Heart disease warning: Single people more likely to die from the illness

Posted on Dec 21 2017 - 1:24am by admin

The study shows that, compared to married heart disease patients, being unmarried was associated with a higher risk of dying.

Scientists have known that divorcees are at increased risk for death in general.

Few studies have evaluated the relationship between adverse cardiovascular outcomes and marital status in patients with known or suspected coronary artery disease.

The study, published in the Journal of the American Heart Association, of 6,051 patients, with an average age of 63 undergoing cardiac catheterisation for coronary artery disease, is the first to show poor outcomes specifically among those who were divorced, separated, widowed or never married.

Patients were followed for 3.7 years.

Researchers found that compared to married patients, being unmarried was associated with a 24 per cent higher risk of death from any cause; a 45 per cent higher risk of death from cardiovascular disease; and a 52 per cent higher risk of cardiovascular death or heart attack.

The risk of cardiovascular death or heart attack was 40 per cent higher for those who were never married; 41 per cent higher for those who were divorced or separated; and 71 per cent higher for those who had been widowed.

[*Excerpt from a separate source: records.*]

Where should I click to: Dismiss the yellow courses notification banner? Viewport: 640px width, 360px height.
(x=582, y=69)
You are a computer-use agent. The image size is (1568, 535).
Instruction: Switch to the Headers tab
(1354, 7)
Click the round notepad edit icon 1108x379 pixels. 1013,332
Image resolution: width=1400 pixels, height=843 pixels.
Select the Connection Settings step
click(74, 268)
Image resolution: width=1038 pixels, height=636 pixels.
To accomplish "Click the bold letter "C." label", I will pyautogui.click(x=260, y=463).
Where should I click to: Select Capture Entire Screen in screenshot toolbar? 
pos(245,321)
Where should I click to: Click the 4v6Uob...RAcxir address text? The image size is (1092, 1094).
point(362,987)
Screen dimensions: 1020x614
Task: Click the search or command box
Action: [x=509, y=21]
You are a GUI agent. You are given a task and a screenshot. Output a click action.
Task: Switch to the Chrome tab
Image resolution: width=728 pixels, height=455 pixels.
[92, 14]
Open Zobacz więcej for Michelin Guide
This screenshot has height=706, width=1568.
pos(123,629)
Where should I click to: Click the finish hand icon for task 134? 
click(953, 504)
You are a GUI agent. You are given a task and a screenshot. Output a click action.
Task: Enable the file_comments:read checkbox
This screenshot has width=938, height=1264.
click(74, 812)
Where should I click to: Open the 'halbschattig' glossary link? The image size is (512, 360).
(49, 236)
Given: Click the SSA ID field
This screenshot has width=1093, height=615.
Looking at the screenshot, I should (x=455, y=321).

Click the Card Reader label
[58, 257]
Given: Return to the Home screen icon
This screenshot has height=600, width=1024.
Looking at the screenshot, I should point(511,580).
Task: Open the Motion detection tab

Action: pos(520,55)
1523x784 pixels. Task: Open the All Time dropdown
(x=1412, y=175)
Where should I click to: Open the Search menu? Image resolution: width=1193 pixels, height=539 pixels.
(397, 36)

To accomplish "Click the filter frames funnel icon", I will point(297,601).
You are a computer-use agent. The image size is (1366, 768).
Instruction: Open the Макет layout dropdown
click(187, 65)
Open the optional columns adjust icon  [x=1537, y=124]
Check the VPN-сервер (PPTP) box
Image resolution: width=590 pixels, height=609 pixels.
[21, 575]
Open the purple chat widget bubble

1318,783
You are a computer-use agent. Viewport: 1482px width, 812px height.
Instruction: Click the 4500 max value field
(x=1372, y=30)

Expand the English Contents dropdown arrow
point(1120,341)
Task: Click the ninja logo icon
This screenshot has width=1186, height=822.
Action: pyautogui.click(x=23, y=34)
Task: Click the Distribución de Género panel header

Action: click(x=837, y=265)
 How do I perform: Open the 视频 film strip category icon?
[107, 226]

Lead researcher Professor Arshed Quyyumi, of Emory University in the United States, said: “I was somewhat surprised by the magnitude of the influence of being married has on heart patients.

“Social support provided by marriage, and perhaps many other benefits of companionship, are important for people with heart disease.”

He said the unmarried people in the study were more likely to be female and black, have high blood pressure, heart failure, or high cholesterol and less likely to be smokers compared with the married patients.

The researchers suggest that it may be important to consider marital status in treating coronary artery disease patients.

Psychological conditions associated with being unmarried and potentially more aggressive follow-up and therapy needs to be considered in future studies.

Patients with severe heart valve damage, anemia, congenital heart disease, cancer or active inflammatory disease were excluded from the study.

Marital status was determined from self-administered questionnaires. Divorced and separated people were combined into one group for the study.

Prof Quyyumi, said the findings can’t be applied to the general population without cardiovascular disease.